---- INPUT ROWS
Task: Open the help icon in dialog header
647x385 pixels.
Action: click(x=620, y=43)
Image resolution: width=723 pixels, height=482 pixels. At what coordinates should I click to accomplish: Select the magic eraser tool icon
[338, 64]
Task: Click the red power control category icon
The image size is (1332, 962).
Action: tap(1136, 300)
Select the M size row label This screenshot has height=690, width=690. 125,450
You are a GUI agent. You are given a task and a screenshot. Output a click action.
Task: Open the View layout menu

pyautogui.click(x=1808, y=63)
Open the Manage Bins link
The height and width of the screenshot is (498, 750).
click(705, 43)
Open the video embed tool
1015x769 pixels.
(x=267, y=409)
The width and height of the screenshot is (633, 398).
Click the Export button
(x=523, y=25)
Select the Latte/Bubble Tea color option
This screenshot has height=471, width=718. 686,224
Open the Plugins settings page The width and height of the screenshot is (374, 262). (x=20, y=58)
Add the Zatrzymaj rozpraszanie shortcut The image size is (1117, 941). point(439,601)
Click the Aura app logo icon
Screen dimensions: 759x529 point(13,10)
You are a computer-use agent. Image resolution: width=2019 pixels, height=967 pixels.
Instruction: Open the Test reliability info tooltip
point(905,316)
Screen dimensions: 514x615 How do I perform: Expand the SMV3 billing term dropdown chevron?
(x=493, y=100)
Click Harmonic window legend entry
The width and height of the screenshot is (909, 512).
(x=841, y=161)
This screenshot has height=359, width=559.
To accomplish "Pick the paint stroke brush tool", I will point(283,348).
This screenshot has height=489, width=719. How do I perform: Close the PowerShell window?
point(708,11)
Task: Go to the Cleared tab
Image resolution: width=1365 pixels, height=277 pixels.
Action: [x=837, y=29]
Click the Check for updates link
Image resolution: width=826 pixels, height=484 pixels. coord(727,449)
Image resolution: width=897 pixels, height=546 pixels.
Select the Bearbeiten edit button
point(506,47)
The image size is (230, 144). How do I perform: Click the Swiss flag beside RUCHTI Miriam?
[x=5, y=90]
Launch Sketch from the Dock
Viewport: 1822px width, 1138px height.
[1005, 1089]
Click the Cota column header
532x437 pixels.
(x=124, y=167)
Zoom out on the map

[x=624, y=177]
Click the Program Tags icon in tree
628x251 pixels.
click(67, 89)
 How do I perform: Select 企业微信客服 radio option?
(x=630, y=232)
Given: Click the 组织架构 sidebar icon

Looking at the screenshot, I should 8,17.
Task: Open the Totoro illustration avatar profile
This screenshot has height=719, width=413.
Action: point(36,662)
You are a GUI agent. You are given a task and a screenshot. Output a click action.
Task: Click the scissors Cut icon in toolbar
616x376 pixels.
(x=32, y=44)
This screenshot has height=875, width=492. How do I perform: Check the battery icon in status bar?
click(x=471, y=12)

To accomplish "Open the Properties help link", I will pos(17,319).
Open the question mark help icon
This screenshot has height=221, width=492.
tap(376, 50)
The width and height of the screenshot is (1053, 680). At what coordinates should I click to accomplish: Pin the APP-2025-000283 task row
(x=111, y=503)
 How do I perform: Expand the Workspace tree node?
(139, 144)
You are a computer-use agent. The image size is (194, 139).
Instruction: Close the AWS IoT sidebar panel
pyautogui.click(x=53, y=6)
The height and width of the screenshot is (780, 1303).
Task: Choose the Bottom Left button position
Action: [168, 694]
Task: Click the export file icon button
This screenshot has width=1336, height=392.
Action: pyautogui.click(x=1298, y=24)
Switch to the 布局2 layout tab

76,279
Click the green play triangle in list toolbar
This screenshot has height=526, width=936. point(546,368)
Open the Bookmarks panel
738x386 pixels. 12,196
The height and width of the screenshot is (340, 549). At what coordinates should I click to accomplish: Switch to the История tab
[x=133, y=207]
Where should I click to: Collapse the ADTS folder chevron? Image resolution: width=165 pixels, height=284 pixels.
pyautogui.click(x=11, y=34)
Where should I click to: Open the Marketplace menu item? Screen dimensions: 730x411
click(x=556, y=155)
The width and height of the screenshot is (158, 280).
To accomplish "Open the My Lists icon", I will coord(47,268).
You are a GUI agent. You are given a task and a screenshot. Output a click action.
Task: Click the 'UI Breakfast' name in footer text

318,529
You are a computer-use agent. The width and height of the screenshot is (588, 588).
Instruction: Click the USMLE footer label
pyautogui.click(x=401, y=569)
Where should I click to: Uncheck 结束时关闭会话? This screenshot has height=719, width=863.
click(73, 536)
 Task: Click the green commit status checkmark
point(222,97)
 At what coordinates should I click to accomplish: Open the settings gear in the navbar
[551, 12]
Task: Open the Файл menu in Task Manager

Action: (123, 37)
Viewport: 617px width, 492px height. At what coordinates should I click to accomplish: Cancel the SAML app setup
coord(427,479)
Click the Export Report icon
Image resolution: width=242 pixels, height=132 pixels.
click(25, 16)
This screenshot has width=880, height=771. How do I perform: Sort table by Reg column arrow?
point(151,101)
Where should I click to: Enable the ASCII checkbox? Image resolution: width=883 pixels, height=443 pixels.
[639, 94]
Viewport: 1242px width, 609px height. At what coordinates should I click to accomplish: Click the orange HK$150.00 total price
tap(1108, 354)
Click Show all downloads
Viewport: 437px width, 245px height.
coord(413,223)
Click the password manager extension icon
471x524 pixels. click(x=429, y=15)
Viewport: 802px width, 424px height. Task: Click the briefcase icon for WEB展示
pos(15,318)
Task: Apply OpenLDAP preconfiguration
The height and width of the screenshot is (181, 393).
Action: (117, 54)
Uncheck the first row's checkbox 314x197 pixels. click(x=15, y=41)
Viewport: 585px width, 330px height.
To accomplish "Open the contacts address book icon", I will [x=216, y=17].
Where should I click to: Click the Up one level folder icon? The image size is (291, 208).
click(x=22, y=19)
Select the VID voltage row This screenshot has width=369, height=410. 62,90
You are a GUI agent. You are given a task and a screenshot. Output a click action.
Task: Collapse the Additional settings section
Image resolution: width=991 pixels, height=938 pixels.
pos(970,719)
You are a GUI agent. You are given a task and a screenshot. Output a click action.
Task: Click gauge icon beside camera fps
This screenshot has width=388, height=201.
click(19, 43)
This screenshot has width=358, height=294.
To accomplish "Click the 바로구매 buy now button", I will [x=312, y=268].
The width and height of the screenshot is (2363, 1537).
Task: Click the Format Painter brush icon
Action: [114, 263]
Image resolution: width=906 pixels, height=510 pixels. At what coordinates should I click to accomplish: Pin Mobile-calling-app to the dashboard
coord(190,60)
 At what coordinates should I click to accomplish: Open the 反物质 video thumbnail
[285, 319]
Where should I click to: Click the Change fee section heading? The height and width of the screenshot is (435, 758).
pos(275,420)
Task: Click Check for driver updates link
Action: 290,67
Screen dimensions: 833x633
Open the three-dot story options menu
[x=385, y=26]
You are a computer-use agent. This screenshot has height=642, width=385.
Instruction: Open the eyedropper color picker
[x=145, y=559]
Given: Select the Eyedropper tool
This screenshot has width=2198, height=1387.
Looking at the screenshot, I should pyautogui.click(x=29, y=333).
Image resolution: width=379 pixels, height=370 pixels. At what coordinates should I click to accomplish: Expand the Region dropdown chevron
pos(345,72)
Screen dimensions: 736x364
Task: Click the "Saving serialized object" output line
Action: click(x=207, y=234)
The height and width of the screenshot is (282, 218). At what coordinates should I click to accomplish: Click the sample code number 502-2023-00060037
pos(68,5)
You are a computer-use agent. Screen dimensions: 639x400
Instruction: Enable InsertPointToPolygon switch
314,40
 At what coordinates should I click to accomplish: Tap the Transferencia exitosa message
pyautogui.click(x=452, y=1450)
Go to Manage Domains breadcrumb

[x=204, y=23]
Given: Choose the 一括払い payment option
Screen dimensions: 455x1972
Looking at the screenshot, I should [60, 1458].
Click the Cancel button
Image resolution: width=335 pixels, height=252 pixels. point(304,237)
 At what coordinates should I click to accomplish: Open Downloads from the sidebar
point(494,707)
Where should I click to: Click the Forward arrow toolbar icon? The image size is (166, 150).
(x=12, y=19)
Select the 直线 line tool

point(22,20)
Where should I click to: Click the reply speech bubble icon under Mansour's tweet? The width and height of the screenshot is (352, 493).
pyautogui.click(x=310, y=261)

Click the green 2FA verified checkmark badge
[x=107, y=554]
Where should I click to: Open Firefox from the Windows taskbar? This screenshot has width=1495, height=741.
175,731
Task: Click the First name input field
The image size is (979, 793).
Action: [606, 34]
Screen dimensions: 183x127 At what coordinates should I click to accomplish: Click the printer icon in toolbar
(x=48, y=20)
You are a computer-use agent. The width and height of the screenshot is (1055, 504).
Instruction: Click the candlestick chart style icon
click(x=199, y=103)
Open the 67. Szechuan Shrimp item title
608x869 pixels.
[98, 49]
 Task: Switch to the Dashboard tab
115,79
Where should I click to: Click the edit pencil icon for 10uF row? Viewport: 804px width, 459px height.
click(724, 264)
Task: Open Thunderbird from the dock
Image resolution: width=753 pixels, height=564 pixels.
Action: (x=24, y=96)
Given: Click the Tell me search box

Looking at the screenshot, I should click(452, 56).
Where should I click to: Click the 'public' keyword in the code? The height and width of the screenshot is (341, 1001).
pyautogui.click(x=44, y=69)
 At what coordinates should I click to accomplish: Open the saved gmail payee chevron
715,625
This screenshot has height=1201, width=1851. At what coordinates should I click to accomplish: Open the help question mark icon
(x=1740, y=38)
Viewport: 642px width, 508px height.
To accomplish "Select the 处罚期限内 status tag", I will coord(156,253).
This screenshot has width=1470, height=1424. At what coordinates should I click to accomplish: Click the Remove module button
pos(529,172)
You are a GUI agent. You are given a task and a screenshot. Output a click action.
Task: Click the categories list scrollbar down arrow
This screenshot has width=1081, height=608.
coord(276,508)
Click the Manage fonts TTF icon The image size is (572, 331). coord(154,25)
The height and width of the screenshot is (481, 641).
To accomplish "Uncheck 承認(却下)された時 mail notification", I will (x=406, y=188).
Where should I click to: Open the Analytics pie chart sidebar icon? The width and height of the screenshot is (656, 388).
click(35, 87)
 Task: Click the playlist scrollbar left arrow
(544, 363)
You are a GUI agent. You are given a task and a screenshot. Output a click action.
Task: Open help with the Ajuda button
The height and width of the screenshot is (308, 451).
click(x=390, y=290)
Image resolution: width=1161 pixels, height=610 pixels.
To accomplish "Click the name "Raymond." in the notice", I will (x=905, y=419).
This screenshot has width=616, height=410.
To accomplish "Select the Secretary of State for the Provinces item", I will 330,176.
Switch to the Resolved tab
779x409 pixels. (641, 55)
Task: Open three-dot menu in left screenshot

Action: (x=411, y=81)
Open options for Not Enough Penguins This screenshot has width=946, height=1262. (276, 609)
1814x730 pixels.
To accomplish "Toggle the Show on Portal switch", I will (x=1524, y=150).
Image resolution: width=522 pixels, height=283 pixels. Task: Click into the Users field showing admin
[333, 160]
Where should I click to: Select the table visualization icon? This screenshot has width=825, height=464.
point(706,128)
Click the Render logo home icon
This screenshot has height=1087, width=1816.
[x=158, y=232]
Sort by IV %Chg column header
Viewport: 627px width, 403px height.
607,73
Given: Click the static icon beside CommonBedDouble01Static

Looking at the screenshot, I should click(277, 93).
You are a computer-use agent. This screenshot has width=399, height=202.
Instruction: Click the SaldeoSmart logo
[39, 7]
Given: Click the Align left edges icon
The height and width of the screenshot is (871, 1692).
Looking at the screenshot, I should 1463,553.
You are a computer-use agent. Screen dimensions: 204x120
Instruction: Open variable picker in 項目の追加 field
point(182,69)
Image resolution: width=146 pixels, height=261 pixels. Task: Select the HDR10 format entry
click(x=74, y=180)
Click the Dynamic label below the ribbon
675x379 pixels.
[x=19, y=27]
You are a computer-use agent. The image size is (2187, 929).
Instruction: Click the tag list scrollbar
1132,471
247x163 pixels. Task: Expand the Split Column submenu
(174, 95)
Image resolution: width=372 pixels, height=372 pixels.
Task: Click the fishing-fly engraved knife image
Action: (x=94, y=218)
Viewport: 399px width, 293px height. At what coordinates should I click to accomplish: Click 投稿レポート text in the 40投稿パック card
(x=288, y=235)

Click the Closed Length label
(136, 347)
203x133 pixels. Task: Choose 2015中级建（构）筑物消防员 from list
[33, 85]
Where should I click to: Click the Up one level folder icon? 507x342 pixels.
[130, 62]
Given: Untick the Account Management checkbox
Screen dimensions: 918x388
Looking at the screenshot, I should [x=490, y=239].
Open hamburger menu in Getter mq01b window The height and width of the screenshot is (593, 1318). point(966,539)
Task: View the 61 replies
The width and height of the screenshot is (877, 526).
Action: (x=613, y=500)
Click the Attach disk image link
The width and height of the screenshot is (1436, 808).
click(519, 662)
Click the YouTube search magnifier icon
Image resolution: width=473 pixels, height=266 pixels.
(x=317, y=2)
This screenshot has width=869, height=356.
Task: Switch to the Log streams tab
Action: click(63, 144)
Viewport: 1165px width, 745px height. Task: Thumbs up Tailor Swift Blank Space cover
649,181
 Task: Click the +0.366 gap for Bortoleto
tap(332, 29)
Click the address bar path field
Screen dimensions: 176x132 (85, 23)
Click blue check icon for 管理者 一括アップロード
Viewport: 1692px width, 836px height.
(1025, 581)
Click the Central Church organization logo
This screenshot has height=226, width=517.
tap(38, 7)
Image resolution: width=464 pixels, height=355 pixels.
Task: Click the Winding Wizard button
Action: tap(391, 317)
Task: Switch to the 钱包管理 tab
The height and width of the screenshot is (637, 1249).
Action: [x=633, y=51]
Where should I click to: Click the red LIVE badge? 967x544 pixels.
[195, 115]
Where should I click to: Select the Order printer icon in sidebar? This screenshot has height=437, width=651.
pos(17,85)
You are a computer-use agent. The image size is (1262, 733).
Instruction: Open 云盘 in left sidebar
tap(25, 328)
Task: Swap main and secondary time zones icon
--------
▶ **TASK DETAILS**
Return the listing lines unchanged, starting at the line that contains "Where should I click to: Enable" and ending after the line that contains "Action: 290,67".

▶ **WORKED ANSWER**
Where should I click to: Enable the ASCII checkbox? Image resolution: width=883 pixels, height=443 pixels.
[639, 94]
Viewport: 1242px width, 609px height. At what coordinates should I click to accomplish: Click the orange HK$150.00 total price
tap(1108, 354)
Click Show all downloads
Viewport: 437px width, 245px height.
coord(413,223)
Click the password manager extension icon
471x524 pixels. click(x=429, y=15)
Viewport: 802px width, 424px height. Task: Click the briefcase icon for WEB展示
pos(15,318)
Task: Apply OpenLDAP preconfiguration
The height and width of the screenshot is (181, 393).
Action: (117, 54)
Uncheck the first row's checkbox 314x197 pixels. click(x=15, y=41)
Viewport: 585px width, 330px height.
To accomplish "Open the contacts address book icon", I will [x=216, y=17].
Where should I click to: Click the Up one level folder icon? The image size is (291, 208).
click(x=22, y=19)
Select the VID voltage row This screenshot has width=369, height=410. 62,90
You are a GUI agent. You are given a task and a screenshot. Output a click action.
Task: Collapse the Additional settings section
Image resolution: width=991 pixels, height=938 pixels.
pos(970,719)
You are a GUI agent. You are given a task and a screenshot. Output a click action.
Task: Click gauge icon beside camera fps
This screenshot has width=388, height=201.
click(19, 43)
This screenshot has width=358, height=294.
To accomplish "Click the 바로구매 buy now button", I will [x=312, y=268].
The width and height of the screenshot is (2363, 1537).
Task: Click the Format Painter brush icon
Action: [114, 263]
Image resolution: width=906 pixels, height=510 pixels. At what coordinates should I click to accomplish: Pin Mobile-calling-app to the dashboard
coord(190,60)
 At what coordinates should I click to accomplish: Open the 反物质 video thumbnail
[285, 319]
Where should I click to: Click the Change fee section heading? The height and width of the screenshot is (435, 758).
pos(275,420)
Task: Click Check for driver updates link
Action: 290,67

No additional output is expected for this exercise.